Vier stemmen, één ademhaling
De vier deelnemende kunstenaars lijken samen een ademhaling te vormen: inademing en uitademing, spanning en ontspanning.
Kenan Hasimbegovic werkt met de precieze traagheid van iemand die luistert naar het materiaal zelf. Zijn beelden - vaak abstract maar geladen met fysieke energie - lijken onder het oppervlak te leven. Water, huid, adem: in zijn werk vloeien ze samen tot een visuele stilte waarin de tijd vertraagt.
Yann Bronder bouwt beelden die herinneren aan fragmenten van lichamen of landschappen, maar steeds met een gevoel van verdwijning. Alsof zij schildert wat al bijna niet meer zichtbaar is. Haar werk suggereert een verdwijnpunt, een horizon waar het beeld oplost in adem.

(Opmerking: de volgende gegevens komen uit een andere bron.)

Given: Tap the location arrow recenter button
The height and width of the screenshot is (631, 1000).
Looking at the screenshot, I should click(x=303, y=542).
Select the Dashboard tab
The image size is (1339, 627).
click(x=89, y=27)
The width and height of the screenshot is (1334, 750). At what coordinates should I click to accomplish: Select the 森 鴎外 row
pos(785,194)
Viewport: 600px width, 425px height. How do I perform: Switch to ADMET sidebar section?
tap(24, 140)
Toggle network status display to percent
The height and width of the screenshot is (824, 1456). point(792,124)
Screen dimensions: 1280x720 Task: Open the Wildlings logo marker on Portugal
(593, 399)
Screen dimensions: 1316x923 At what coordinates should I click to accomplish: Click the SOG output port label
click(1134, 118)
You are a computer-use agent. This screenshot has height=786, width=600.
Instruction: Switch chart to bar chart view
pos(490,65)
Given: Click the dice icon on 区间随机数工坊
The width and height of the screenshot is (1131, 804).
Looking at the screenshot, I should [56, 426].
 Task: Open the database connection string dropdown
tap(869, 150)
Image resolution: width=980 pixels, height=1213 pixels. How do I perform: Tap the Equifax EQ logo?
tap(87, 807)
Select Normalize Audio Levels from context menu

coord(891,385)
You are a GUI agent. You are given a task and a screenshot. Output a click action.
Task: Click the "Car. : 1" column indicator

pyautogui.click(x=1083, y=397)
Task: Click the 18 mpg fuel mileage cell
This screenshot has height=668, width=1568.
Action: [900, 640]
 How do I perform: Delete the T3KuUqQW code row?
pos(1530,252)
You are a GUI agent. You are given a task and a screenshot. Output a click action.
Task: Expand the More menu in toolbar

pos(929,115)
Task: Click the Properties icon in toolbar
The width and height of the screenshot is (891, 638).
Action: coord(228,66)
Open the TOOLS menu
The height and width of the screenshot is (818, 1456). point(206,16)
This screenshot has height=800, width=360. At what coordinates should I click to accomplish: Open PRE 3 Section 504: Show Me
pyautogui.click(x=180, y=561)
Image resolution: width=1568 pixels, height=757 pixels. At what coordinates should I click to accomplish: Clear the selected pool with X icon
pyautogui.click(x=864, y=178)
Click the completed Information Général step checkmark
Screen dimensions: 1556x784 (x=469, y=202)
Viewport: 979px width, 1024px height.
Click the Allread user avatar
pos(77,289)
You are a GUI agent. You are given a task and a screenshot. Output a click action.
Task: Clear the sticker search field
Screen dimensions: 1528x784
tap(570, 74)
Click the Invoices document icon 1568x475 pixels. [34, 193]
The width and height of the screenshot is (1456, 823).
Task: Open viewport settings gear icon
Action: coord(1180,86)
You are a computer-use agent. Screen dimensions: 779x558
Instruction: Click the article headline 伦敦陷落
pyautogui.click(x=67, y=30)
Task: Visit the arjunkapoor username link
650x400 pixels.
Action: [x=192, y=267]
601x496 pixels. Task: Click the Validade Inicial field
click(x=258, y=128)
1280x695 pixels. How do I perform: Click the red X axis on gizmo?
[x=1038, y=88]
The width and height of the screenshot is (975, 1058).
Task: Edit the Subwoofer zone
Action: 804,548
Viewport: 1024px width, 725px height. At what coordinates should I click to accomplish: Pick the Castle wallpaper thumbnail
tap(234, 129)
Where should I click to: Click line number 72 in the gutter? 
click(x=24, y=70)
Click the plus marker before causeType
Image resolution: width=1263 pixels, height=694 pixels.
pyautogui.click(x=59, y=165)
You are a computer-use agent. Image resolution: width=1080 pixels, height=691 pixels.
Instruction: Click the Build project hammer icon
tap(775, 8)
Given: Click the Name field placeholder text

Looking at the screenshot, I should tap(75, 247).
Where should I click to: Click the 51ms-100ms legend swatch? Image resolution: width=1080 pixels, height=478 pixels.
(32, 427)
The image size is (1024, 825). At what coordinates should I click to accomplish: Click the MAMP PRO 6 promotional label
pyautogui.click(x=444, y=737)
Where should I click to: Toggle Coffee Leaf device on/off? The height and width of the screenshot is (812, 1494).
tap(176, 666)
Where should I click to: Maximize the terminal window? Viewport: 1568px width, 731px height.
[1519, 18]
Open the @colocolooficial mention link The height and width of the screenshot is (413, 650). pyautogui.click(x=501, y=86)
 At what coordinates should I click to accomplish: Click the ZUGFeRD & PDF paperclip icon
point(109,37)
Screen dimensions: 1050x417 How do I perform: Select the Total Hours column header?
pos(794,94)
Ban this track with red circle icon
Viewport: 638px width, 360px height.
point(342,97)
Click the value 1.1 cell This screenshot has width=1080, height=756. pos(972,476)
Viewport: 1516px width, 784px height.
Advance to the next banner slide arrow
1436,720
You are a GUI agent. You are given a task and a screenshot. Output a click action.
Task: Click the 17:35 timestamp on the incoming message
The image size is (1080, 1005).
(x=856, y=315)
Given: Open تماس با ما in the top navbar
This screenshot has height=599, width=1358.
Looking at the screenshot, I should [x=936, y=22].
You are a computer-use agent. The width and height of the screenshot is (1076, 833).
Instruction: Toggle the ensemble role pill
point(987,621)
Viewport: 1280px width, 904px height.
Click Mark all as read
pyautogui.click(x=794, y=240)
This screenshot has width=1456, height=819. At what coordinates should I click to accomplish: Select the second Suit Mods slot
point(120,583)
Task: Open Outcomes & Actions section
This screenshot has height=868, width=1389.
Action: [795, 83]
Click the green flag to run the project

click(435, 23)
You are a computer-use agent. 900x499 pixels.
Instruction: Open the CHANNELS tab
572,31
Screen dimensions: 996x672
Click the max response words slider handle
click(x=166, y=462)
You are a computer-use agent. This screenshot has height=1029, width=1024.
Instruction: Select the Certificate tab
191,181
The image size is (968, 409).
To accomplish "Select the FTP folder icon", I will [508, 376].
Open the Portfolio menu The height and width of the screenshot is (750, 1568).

Jef Gysen onderzoekt dan weer het geheugen van verf. Zijn doeken zijn geen vlakke oppervlakken, maar ademende huiden waarin lagen van tijd, twijfel en correctie zichtbaar blijven. Elk werk is een zoektocht naar de juiste spanning tussen toeval en controle, tussen materie en betekenis.
Hokusai Dream 1
En dan is er Catharina Hell, die kleur en ritme benadert als een vorm van adem. In haar werk Hokusai Dream 1 welt een oceaan van lichtblauw op uit een veld van roze stippen. Wat op het eerste gezicht speels en decoratief lijkt, blijkt een zorgvuldig opgebouwd spanningsveld tussen herhaling en toeval. De stippen — soms scherp, soms vervaagd — suggereren tegelijk schubben, ogen en poriën. Ze lijken te ademen op het doek, als de huid van een levende herinnering.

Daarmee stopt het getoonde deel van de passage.